» INDICACIÓN 1:
En el fragmento sobre la biblioteca de Menéndez Pelayo, ¿cuántas obras y cuántos volúmenes anotó el niño Marcelino en su relación del año 1868?
» INDICACIÓN 2:
Transcribe del fragmento todo lo que va desde "Pueden verse entre" hasta "José Posada Herrera.", ambos incluidos.

──────── FRAGMENTO

La Biblioteca de Menéndez Pelayo es la obra de un hombre excepcional que amó a los libros por encima de todas las cosas terrenas. Tanto los amó que bien podría decirse de él que al nacer traía no un pan, sino un libro en la mano.
De Marcelino Menéndez Pelayo dice su hermano Enrique, el más cercano testigo de esta estupenda bibliofilia congénita, que amaba a Dios sobre todas las cosas y al libro como a sí mismo, que en cada libro veía un prójimo al que había que cuidar y vestir con una sólida encuadernación y con más atención que a sí mismo.
Quien con tal pasión nació no hizo otra cosa en su existencia que vivir de los libros, con los libros y para los libros, naturalmente dentro del ámbito de sus materias preferidas. “Vivir entre libros es y ha sido siempre mi mayor alegría”.
Si ya antes de saber leer repetía con prodigiosa memoria las historias que le leía su tía Perpetua en casa, en cuanto tuvo uso de razón y aprendió las letras se dio a reunir libros y a constituir su conjunto en biblioteca haciendo cuidadoso inventario de ellos.
En una vitrina situada junto a la puerta norte de la Biblioteca se muestra, juntamente con las portadas de los libros, la copia de una hoja de cuaderno en la que el niño Marcelino anotó la “Relación de libros que han entrado en esta librería en el año 1868”, es decir, cuando tenía 12 años. Son 20 obras en 34 volúmenes, entre los que no hay cuentos infantiles, sino títulos serios y que indican ya claramente cuál iba a ser la orientación futura de sus gustos.
Pueden verse entre otros: “1º Bousset – Discurso sobre la Historia Universal. Dos tomos. Regalo de don Juan Pelayo. – 4º Larousse – Flores Latinae. Edición de lujo. Un tomo. Regalo de don Francisco Ganuza – 6º Fenelón. Traité de l’existence de Dieu. Un tomo regalo de Don Marcelino Menéndez. – 9º Balmes – El criterio. Un tomo. Diez reales. 15. Hermosilla. – Arte de hablar en prosa y verso. Dos tomos. Premio. 20º Catulli, Tribulli et Propertii Opera Omnia. Un tomo. Regalo de don José Posada Herrera.
Desde entonces ya no descansó su pasión bibliófila. Como se describe en las biografías de este monstruo del saber, los pasos de su vida, desde sus años más tempranos, llevan atado, con una suerte de séquito necesario o connatural, el equipaje de los últimos libros adquiridos que viaja con él, o es remitido por correo, si se trata de grandes cajas, hasta su casa de Santander.
Una curiosidad desearía el lector ver aquí satisfecha: cómo fueron llegando los libros a manos de Menéndez Pelayo. No es posible rastrear en todos esta peripecia, pero hay algunas anécdotas que, como botón de muestra, pueden ilustrar la historia de la colección.
Como se ha visto, el primer inventario indica el origen de cada libro. Hay alguno recibido como premio escolar, alguno comprado, pero, como es natural en esta primera época abundan los de regalo, siendo como era notorio que sus regalos preferidos tenían que ser libros.
Entre éstos está el ejemplar latino de las obras de Catulo, Tibulo y Propercio. Aquel verano de 1868, como cuenta su hermano Enrique en sus Memorias de uno a quien no sucedió nada, D. Tomás Agüero, amigo de la familia había llevado al niño Marcelino a visitar al político asturiano D. José Posada Herrera, que veraneaba en Miengo, cerca de Santander.

────────────────
──────── DATOS RECOPILADOS

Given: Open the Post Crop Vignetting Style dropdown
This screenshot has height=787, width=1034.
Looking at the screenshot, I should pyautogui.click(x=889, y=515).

────────────────

» RESULTADO 1:
20 obras en 34 volúmenes.

» RESULTADO 2:
Pueden verse entre otros: “1º Bousset – Discurso sobre la Historia Universal. Dos tomos. Regalo de don Juan Pelayo. – 4º Larousse – Flores Latinae. Edición de lujo. Un tomo. Regalo de don Francisco Ganuza – 6º Fenelón. Traité de l’existence de Dieu. Un tomo regalo de Don Marcelino Menéndez. – 9º Balmes – El criterio. Un tomo. Diez reales. 15. Hermosilla. – Arte de hablar en prosa y verso. Dos tomos. Premio. 20º Catulli, Tribulli et Propertii Opera Omnia. Un tomo. Regalo de don José Posada Herrera.